Learner-Generated Drawings and Feedback

Generating a drawing during learning complex information in science and math can benefit student learning, but what happens when students generate inaccurate drawings?

In two studies, we are testing the effects of providing students with different types of feedback on generative drawings and using instructor-generated drawings as opportunities for feedback. Noelle Patterson presented our Study 1 findings at the American Psychological Association in Seattle, WA in August 2024. Checkout the eTrails and Assistments site to see how we are collecting data across the United States for Study 2, in collaboration with Dr. Rachel Wong at the University of Tennessee at Knoxville.

Self-Regulated Learning with Instructional Videos

Instructional videos are popular and powerful mediums for learning; however, it takes a great deal of self-regulation for students to adequately learn from them. Since videos allow for students to have a considerable amount of autonomy over their own learning, they must leverage that autonomy to properly direct and manage their learning with the video.

We know self-regulation of learning is important for learning from videos but we do not know much about how self-regulated learning explicitly unfolds during video-based learning. In this study, students are thinking out-loud while learning with videos and we are coding those think-alouds for instances of self-regulated learning to map those instances onto the specific actions students take while learning with the video.

Adaptive Practice with Instructional Videos

Instructional videos are powerful tools for learning because they help students engage in generative cognitive processes by integrating visual and verbal representations into a meaningful mental model.
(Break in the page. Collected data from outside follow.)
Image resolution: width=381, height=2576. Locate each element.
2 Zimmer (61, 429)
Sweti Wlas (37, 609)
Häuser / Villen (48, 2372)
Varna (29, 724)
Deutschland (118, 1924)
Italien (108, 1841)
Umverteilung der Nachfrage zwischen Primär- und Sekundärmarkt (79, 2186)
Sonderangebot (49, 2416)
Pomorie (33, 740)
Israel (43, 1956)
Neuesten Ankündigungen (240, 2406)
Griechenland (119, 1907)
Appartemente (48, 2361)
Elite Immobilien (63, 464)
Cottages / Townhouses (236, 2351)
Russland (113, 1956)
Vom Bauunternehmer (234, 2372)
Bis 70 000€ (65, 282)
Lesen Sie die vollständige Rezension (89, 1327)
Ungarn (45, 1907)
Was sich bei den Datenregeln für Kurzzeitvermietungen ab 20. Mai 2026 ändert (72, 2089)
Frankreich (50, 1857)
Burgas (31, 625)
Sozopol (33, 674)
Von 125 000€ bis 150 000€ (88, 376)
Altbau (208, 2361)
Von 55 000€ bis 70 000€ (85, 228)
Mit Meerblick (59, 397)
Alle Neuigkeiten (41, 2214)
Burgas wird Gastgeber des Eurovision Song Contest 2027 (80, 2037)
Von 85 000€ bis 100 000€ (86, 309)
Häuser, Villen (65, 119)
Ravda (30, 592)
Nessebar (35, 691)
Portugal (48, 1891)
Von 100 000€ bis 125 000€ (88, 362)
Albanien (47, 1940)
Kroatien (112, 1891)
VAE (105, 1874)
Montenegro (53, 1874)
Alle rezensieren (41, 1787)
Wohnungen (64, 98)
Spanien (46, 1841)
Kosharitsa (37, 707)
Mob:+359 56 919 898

However, researchers have found that this is not always the case, and students struggle to engage generatively with videos. This shortcoming can be ameliorated by designing videos to support generative processes via the embedding of cognitive strategies within videos and individualizing engagement in those strategies by individual learner characteristics, such as students’ prior knowledge.
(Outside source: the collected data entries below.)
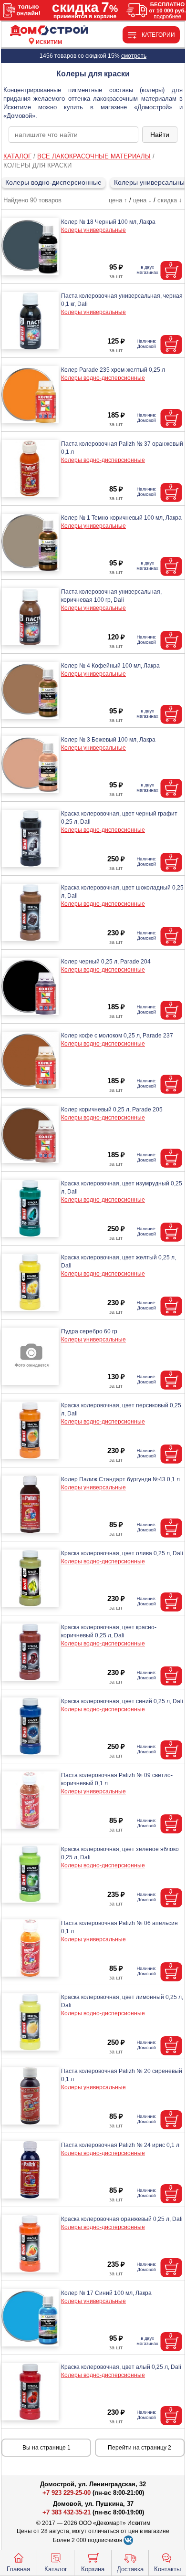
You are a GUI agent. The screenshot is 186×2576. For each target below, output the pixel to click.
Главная (18, 2569)
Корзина (92, 2569)
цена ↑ (118, 200)
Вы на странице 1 (46, 2447)
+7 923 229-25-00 (67, 2492)
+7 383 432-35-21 (66, 2512)
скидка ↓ (169, 200)
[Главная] (49, 30)
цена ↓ (142, 200)
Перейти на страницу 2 (139, 2447)
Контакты (167, 2569)
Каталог (55, 2569)
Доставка (130, 2569)
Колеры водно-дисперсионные (53, 182)
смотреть (133, 55)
In this study, students in an adaptive practice group watched an instructional video and received only those embedded practice questions with which they have little prior knowledge. Students in the static practice group received all embedded practice questions. We tested whether students in the adaptive practice group have improved post-test scores over those in the static practice group, and for learning differences between students with lower and higher prior knowledge.